• _REQUIRED ACTION_
Extend the passage on mathematical gnostics below, picking up after its final sentence.

• _SELECTED EXTRACT_
_ _ _ _ _ _ _

The theoretical consequences of this correspondence are of fundamental importance because they
prompt the second axiom of gnostics, the **composition law** for uncertain data^{[6]}. This motivation is
strong because it is derived from the energy-momentum conservation law of relativistic physics.
This composition for uncertain data is necessary to ensure that composed data are consistently
mapped onto the composed physical objects.

The correspondence between gnostics and relativistic mechanics might seem far fetched, but only
at first sight. A correspondence has existed for centuries between classical (Newtonian) mechanics
and the main characteristics of uncertainty that are used in statistics: the arithmetic mean of
data corresponds to the center of mass of a system of (Newtonian) particles, variance of data
corresponds to the kinetic energy of the particles and covariances correspond to particles'
momenta. Under these circumstances, the additive composition law used in statistics for both data
and the first and second statistical momenta can be viewed as having been based on the composition
law of Newtonian mechanics. This correspondence did not come about by chance: to fit the assumed
(elliptical) orbits of the planets to the observations of their actual positions, it was
**natural** to minimize errors expressed in terms of the energy and momenta of the deviations of
the
theoretical orbits from the observed points. Let us be consistent and also accept the adjective
``natural'' for the gnostic axioms because they not only conform to the nature of data but also
lead to such unexpected consequences as entropy and information changes caused by uncertainty and
their strong correspondence with the (experimentally verified) relativistic mechanics.

These and other theoretical consequences of the two gnostic axioms lead to results which can be summarized in the following way:

- Using the formulae and procedures of mathematical gnostics maximizes the information quality of results.
- Probability and entropy as measures of uncertainty are
**results**of the gnostic theory and are applicable even for individual data. This frees gnostic methods from the necessity of using a priori models of data. - The variational features of the Ideal Gnostic Cycle show that a close correspondence exist between thermodynamics and information processes.
- A second order partial differential equation which describes the conversion of the information conveyed by an individual datum into its entropy (during quantification) and back into information (during estimation) is proved. The old and well-known idea of `Maxwell's demon' thus obtains a precise mathematical form.
- The impossibility of the estimation process to completely remove the uncertainty introduced during quantification can be interpreted as a parallel to the Second Law of Thermodynamics: a machine which generates information cannot exist and the mining of information from uncertain data is irreversible process.
- The Lorentz-invariant isomorphism of the quantification process with an operation of relativistic mechanics demonstrates the integrity of the idea that information is as much of a dimension of natural processes as space and time coordinates.
- The natural, inherent robustness of gnostic characteristics of data uncertainty is proved: they provide a choice between robustness with respect to outlying or to inlying data (emphasis on either central or peripheral data).

_ _ _ _ _ _ _

• _DATASET CONTENT_
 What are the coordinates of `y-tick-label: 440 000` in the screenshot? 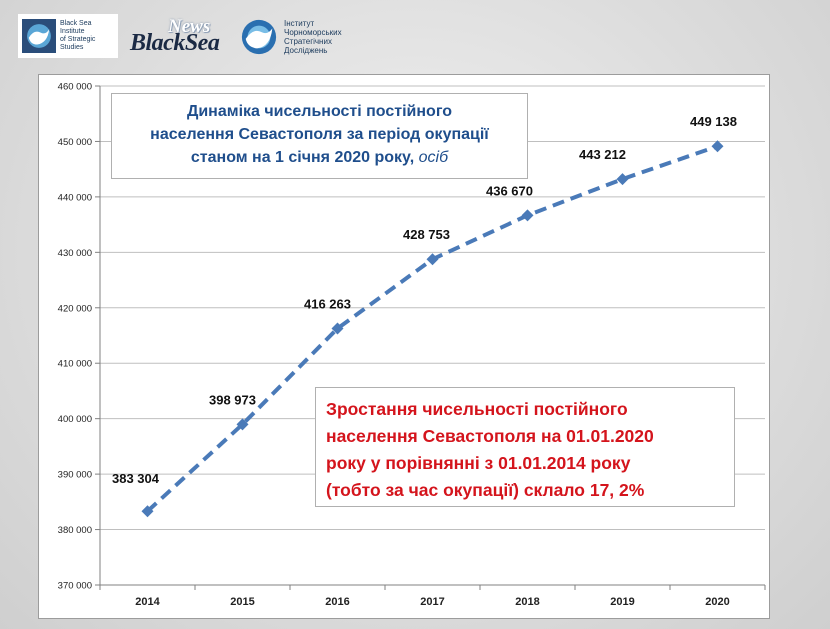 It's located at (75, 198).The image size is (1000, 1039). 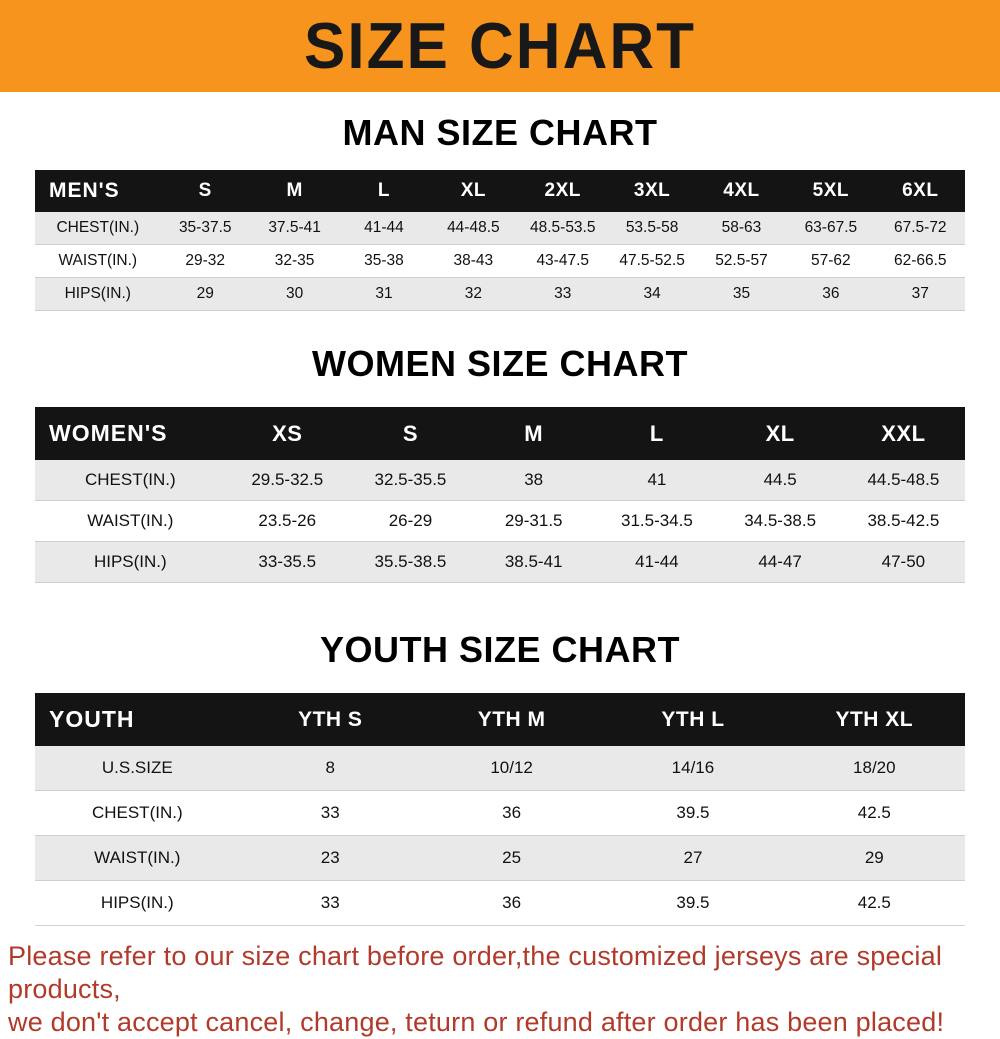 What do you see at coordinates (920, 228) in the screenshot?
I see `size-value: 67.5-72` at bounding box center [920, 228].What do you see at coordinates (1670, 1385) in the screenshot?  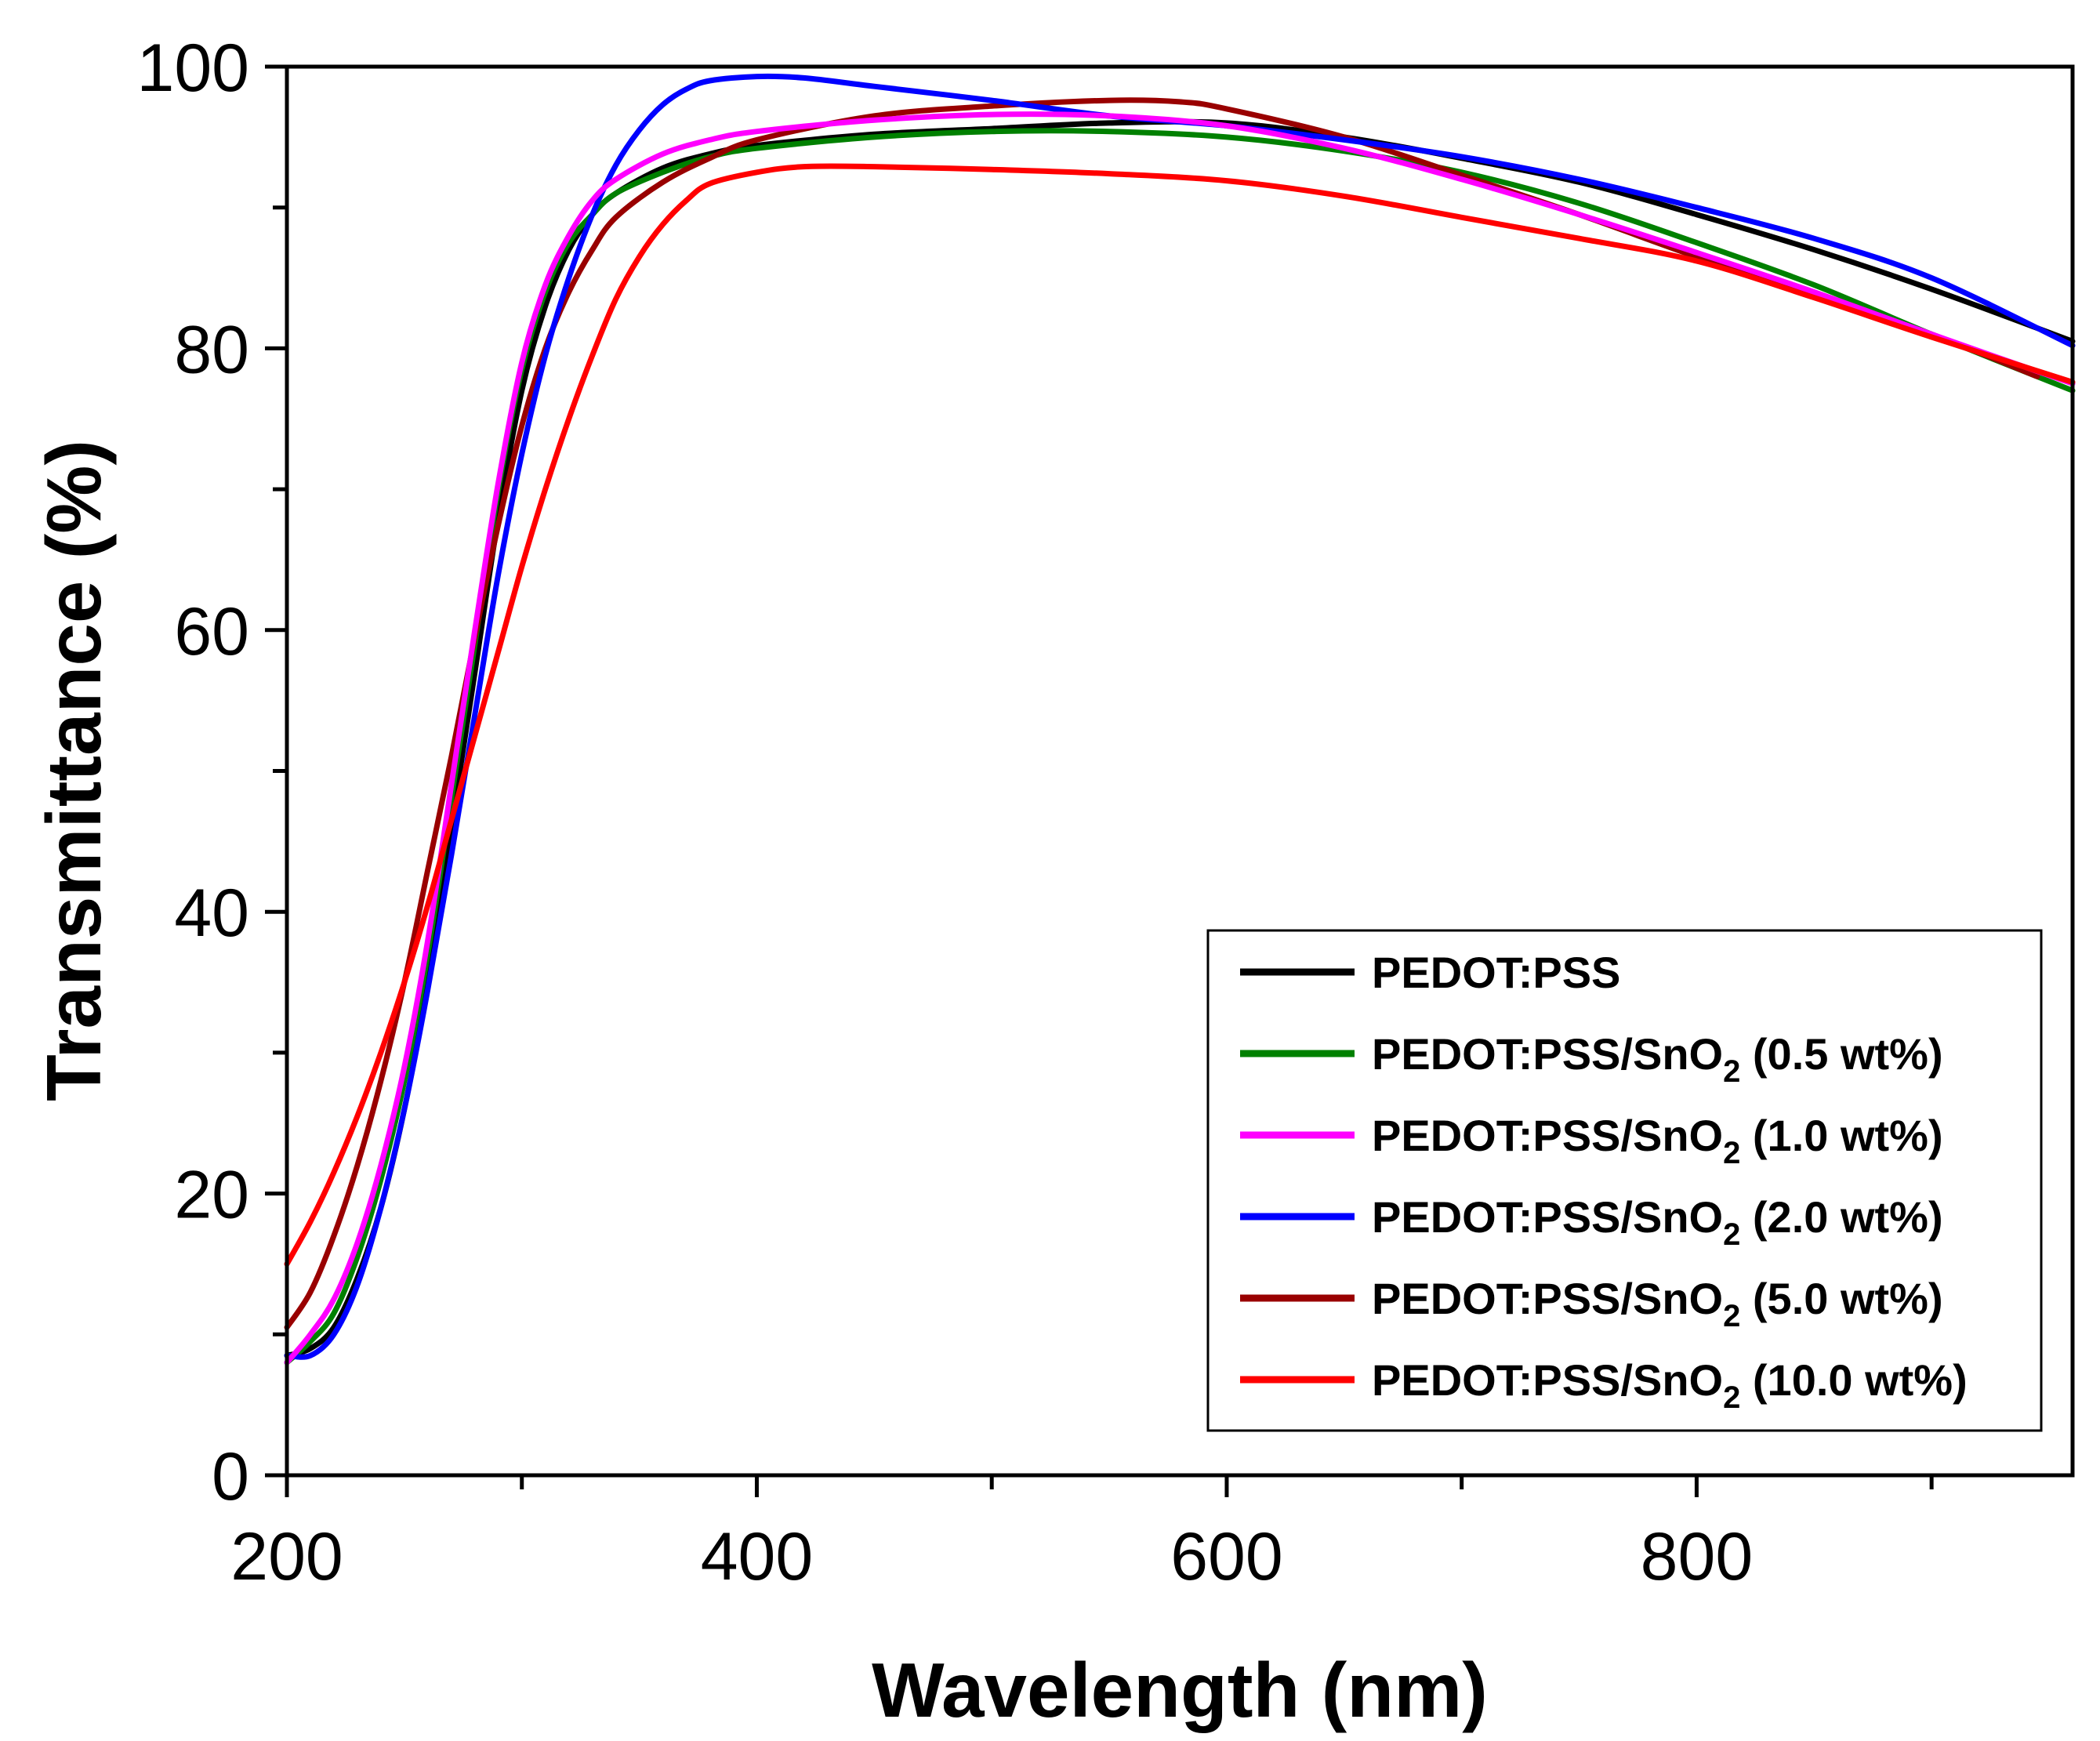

_ _ _ _ _ _ _

• _RESPONSE TO THE EXERCISE_
- A close connection between entropy and information content and the probability distribution
of an
**individual**datum is proved. - A demonstration that in the case of a very weak uncertainty (nearly precise data) the gnostic characteristics of uncertainty approach the statistical ones. In other words: the basic statistical formulae provide the same results as those obtained from gnostics in the case of ``good'' data. However, in the case of ``bad'' data, gnostic formulae should be used so as to minimize the uncertainty.

The application of these theoretical results to both the individual datum as well as to data samples is based on the composition axiom mentioned above which enables the following gnostic methods to be derived:

- Robust estimation of scale and location parameters of data samples.
- Robust estimation of bounds for the data support.
- Robust and objective test of whether a datum is a ``true member'' of a data sample. The result of this test is unique, and dependent only on the data.
- Robust test for the homogeneity of a data sample.
- Robust estimation of covariances and correlations.
- Robust test for degrees of similarity between data samples.
- Several types of estimated probability distribution functions (d.f.) and densities for a data sample suitable for both uncensored and censored data:
- A global d.f. which characterizes the overall behavior of a
**homogeneous**data sample. This d.f. also manifests unique features of robustness which can be chosen: - robustness with respect to the
**outlying**data (strong disturbances), - robustness with respect to the
**inlying**data (inner ``noise''). - A local d.f. which is suitable for application to
**inhomogeneous**data samples. - Robust ``cross-section'' filtering of data of a sample.
- Marginal (unidimensional) cluster analysis and decomposition of an inhomogeneous data sample into several homogeneous ones.
- Robust filtering and decision making for time series.
- Robust uni- and multivariable, linear and non-linear modeling. Models can be either explicit or implicit types, characterizing the interdependences between variables or between the probabilities of variables.
- Robust multidimensional cluster analysis and decomposition of multidimensional inhomogeneous data samples into homogeneous ones.
- Robust ordering of multidimensional objects which is not based on the subjective choice of a multidimensional criterion function.

The gnostic theory and the theoretical background of its methods are presented in Part I (The Gnostic Theory of Individual Uncertain Data) and in Part II (The Gnostic Theory of Data Samples) of the book.

Part III provides examples of the application of gnostic methods to real data taken from financial statement analysis and from equity and foreign currency markets. The study includes the cross-sectional financial analysis of an industry, the analysis and prediction of a multivariable series of economic indicators and indexes, estimation of the actual (inner) price of shares, decision making as applied to time series etc.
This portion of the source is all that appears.